## top-5 error, top-1 error

classifier가 새로운 테스트 이미지에 대해서 예측한 클래스 top-1 class가 실제 클래스와 같다면 top-1 error는 0%,
top-5 class 에 실제 클래스가 포함되어 있다면 top-5 error는 0%이다.    
물론 class가 5개이면 무조건 0%가 나올 것이지만 보통은 class는 5개보다 훨씬 많다.    
1000개의 클래스로 훈련된 classifier의 top-5 error가 5%보다 작으면 분류 능력이 좋다고 판단한다.(1000개의 클래스에서 높은 확률로 판단한 top-5의 경우 서로 유사할 가능성이 크기 때문에)    

https://bskyvision.com/422

https://www.ted.com/talks/fei_fei_li_how_we_re_teaching_computers_to_understand_pictures

### VGG
VGG의 원래 목적은 네트워크의 깊이가 성능에 어떤 영향을 미치는지 확인하는 것 이었다. 때문에 CNN 필터 커널 사이즈를 3X3으로 고정했다..

![image](https://user-images.githubusercontent.com/63278762/127593483-1f5cad2d-7216-4a20-a9e3-5f0ef4d65e44.png)

* D : VGG16
* E : VGG19

VGG16 레이어 수는 16개. 레이어를 쌓아나가는 방식이다.

### GoogLeNet
여기서 주목해야 할 것은 인셉션 모듈을 사용했다는 것이다.    
![image](https://user-images.githubusercontent.com/63278762/127593797-168ed8e7-16c5-474c-a43c-936e139d49f6.png)

레이어의 수는 22개, inception block을 사용해 사고를 확장해나갔다.    
* inception block : 하나의 레이어에 filter, pooling 같은 기능을 넣었다.

## Vanishing Gradient

모델이 깊어질 수록 gradient가 사라지는 현상이 발생. vanishing gradient = 기울기 소실    
https://www.youtube.com/watch?v=qhXZsFVxGKo&feature=youtu.be


매우 깊은 신경망의 문제는 기울기 소실과 폭발이다.    
vanishing/exploding gradients

### ResNet

Vanishing Gradient를 해결한 네트워크    
Skip Connection 구조를 이용해서 Vanishing Gradient를 해결했다.

![image](https://user-images.githubusercontent.com/63278762/127600932-64718ecd-8466-45b4-ab69-f73c7efd2a53.png)

https://www.youtube.com/watch?v=ZILIbUvp5lk&feature=youtu.be    

지름길이라 생각해도 될 것 같다.    
skip connection을 사용한 네트워크 : https://theaisummer.com/skip-connections/

# VGG-16
cifar100 이미지 분류기를 VGG로 바꿔보자.

In [2]:
import tensorflow as tf
from tensorflow import keras
from tensorflow.python.keras import layers
from tensorflow.python.keras.applications import imagenet_utils

cifar100 = keras.datasets.cifar100

(X_train, y_train), (X_test, y_test) = cifar100.load_data()
X_train, X_test = X_train/255.0, X_test/255.0

In [4]:
X_train.shape

(50000, 32, 32, 3)

In [7]:
img_input = layers.Input(shape=(32,32, 3))
# Block 1
x = layers.Conv2D(64, (3, 3),
                  activation='relu',
                  padding='same',
                  name='block1_conv1')(img_input)
x = layers.Conv2D(64, (3, 3),
                  activation='relu',
                  padding='same',
                  name='block1_conv2')(x)
x = layers.MaxPooling2D((2, 2), strides=(2, 2), name='block1_pool')(x)
# Block 2
x = layers.Conv2D(128, (3, 3),
                  activation='relu',
                  padding='same',
                  name='block2_conv1')(x)
· · · · · · ·
수행할 과제 1:
CNN 모델 정리 글에 따르면 ResNet은 어떤 구조로 Vanishing Gradient를 해결했나요?
수행할 과제 2:
CNN 모델 정리 글을 마지막 줄 다음부터 이어서 써 주세요.
· · · · · · ·
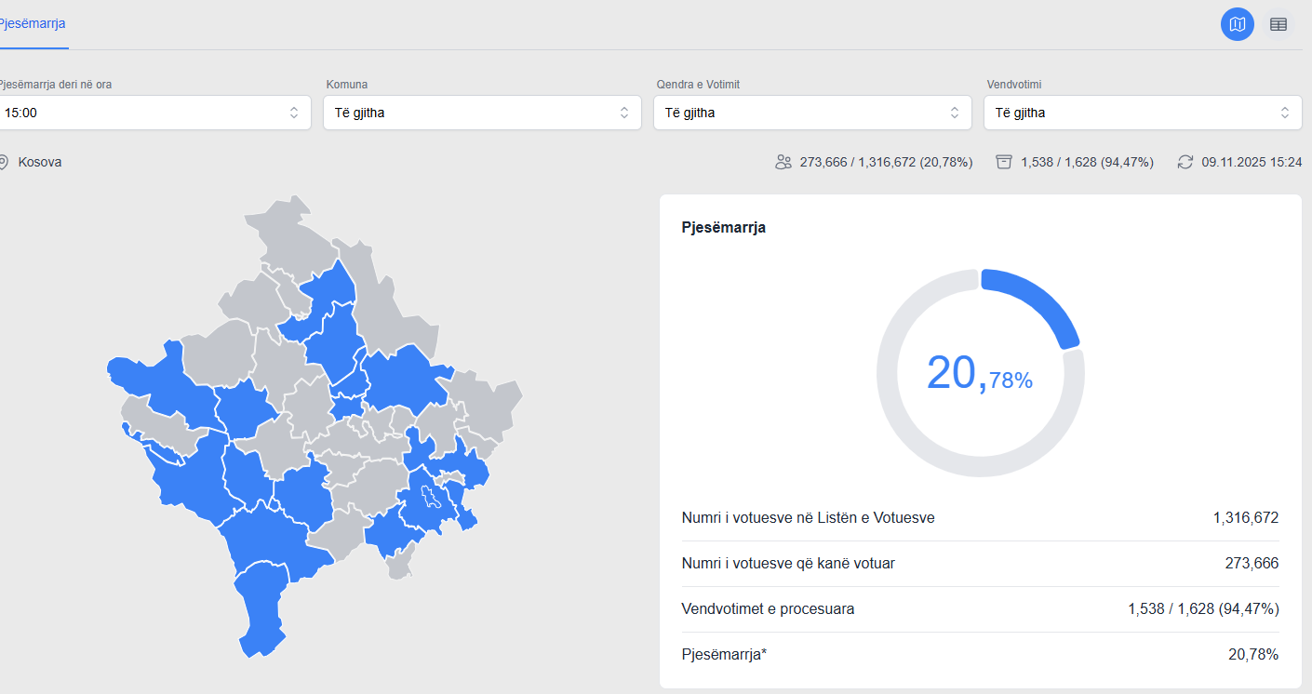Switch to map view icon
Screen dimensions: 1312x694
1237,24
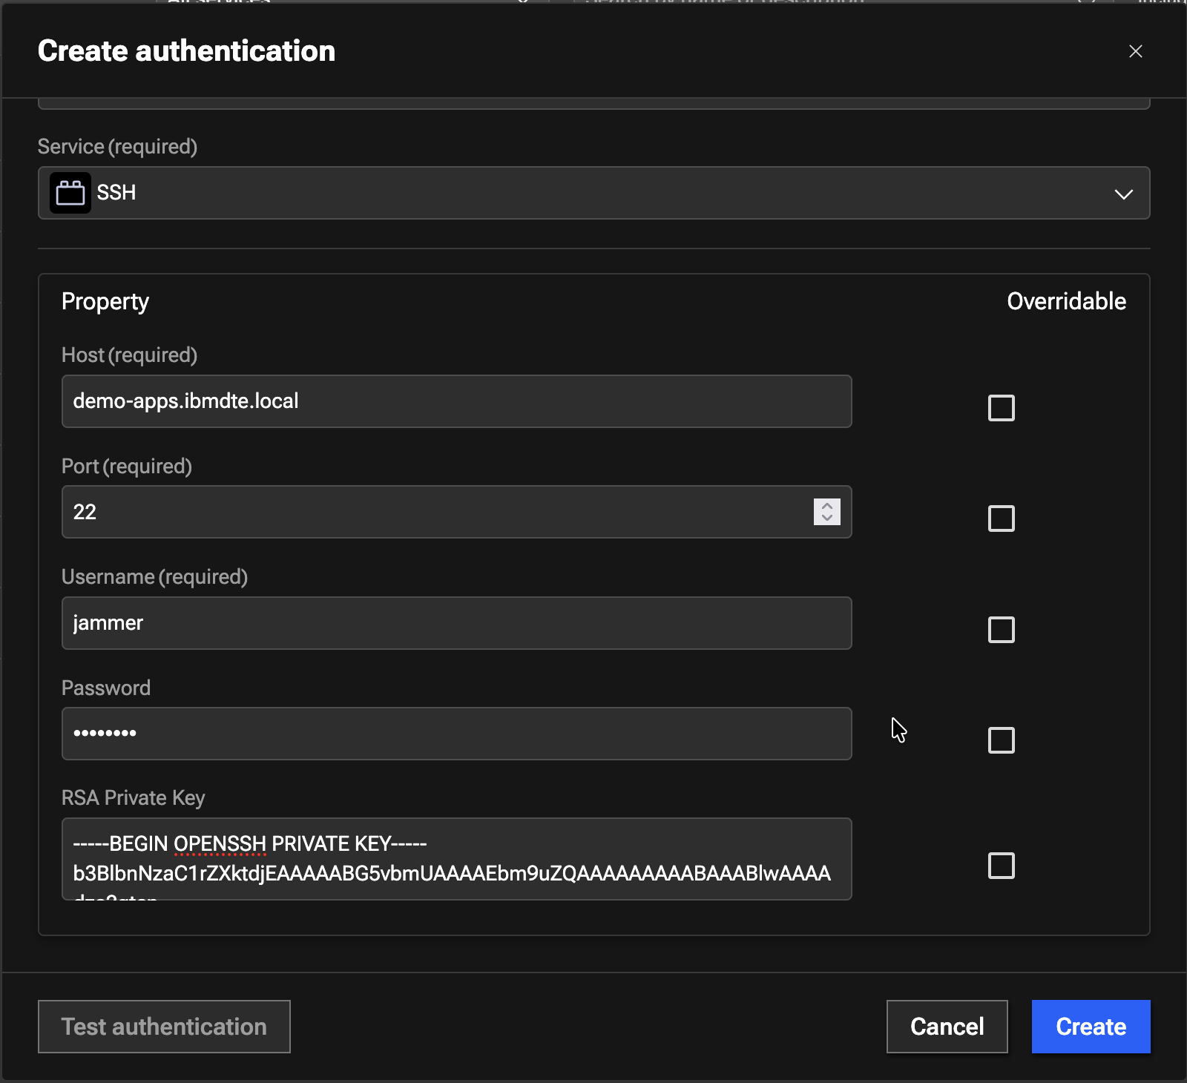
Task: Close the Create authentication dialog
Action: pyautogui.click(x=1135, y=51)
· · · · · · ·
답변 1:
Skip Connection 구조를 이용해 해결했습니다.

답변 2:
x = layers.Conv2D(128, (3, 3),
                  activation='relu',
                  padding='same',
                  name='block2_conv2')(x)
x = layers.MaxPooling2D((2, 2), strides=(2, 2), name='block2_pool')(x)
# Block 3
x = layers.Conv2D(256, (3, 3),
                  activation='relu',
                  padding='same',
                  name='block3_conv1')(x)
x = layers.Conv2D(256, (3, 3),
                  activation='relu',
                  padding='same',
                  name='block3_conv2')(x)
x = layers.Conv2D(256, (3, 3),
                  activation='relu',
                  padding='same',
                  name='block3_conv3')(x)
x = layers.MaxPooling2D((2, 2), strides=(2, 2), name='block3_pool')(x)

# Block 4
x = layers.Conv2D(512, (3, 3),
                  activation='relu',
                  padding='same',
                  name='block4_conv1')(x)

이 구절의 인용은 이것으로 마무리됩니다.